In two segments, WWE successfully booked Bray Wyatt to present himself as a top level heel and, in some small way, a threat to the overwhelming force that is John Cena. They also successfully positioned Cena as the babyface fighting for what's right.

Fighting for his life.

But when it comes crashing down, it really does hurt inside. And when I say crashing down, I mean everyone almost immediately losing sight of the goal and allowing Cena to grab a microphone and tell jokes.

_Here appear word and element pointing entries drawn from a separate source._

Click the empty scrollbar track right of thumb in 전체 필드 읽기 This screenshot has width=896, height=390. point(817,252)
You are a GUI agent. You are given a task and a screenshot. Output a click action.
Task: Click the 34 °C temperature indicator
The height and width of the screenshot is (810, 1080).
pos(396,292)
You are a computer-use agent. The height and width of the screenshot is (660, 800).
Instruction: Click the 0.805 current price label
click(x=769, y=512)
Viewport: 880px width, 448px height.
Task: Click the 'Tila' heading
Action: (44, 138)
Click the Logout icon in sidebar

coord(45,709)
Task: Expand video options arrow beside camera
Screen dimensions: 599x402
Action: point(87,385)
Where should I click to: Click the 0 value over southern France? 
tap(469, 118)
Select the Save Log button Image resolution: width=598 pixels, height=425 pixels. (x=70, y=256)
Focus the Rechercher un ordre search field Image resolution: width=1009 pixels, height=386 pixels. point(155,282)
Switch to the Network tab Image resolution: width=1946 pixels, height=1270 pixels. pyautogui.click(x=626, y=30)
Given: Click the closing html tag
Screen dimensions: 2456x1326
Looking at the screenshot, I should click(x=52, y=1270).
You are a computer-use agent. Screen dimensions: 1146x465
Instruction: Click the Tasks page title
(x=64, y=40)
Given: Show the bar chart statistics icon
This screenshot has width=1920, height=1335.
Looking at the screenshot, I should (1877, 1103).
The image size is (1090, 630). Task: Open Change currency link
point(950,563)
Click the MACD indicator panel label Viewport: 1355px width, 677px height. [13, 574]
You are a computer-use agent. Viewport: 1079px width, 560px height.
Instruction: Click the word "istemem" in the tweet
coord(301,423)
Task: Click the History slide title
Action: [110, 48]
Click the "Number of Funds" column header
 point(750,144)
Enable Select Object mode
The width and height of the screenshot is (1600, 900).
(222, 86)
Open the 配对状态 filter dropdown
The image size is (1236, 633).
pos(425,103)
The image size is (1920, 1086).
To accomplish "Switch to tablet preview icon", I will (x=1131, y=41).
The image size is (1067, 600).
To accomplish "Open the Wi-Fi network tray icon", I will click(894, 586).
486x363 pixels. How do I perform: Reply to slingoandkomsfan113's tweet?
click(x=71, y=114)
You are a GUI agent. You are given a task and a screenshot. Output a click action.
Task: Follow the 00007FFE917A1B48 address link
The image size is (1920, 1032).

Or his version of jokes, at least.

That consists of finding new and interesting ways to reference Bray Wyatt's testicles or, rather, his lackthereof. Oh, hey, would you listen to that, Cena made a funny. "He's got no pearls ... in his pants." You know, instead of having the whole world in his hands.

Get it?

Yes, I do get it, and that's the problem. It's a problem because John Cena both isn't funny and, at the very least, cannot be denied that, in fact, Bray Wyatt doesn't really measure up. Because that's what he's really saying, and that's how the feud has played out over the past few months.

Wyatt is not as good as Cena, so he's left to grasp at straws. That makes him look desperate. So desperate, in fact, that he's now claiming to have found the cure for Cena and, apparently, that cure is a Last Man Standing match.

A match Cena has never lost. I'm not even going to fact check that either, that's how confident I am in its accuracy. And that right there is a problem in and of itself.

Maybe no one wanted to double up the TV rights fees because everyone is sick and fucking tired of John Cena telling stupid jokes that can't get over with even his dumbed down target audience, one advertisers couldn't care less about which is what lessens WWE's value.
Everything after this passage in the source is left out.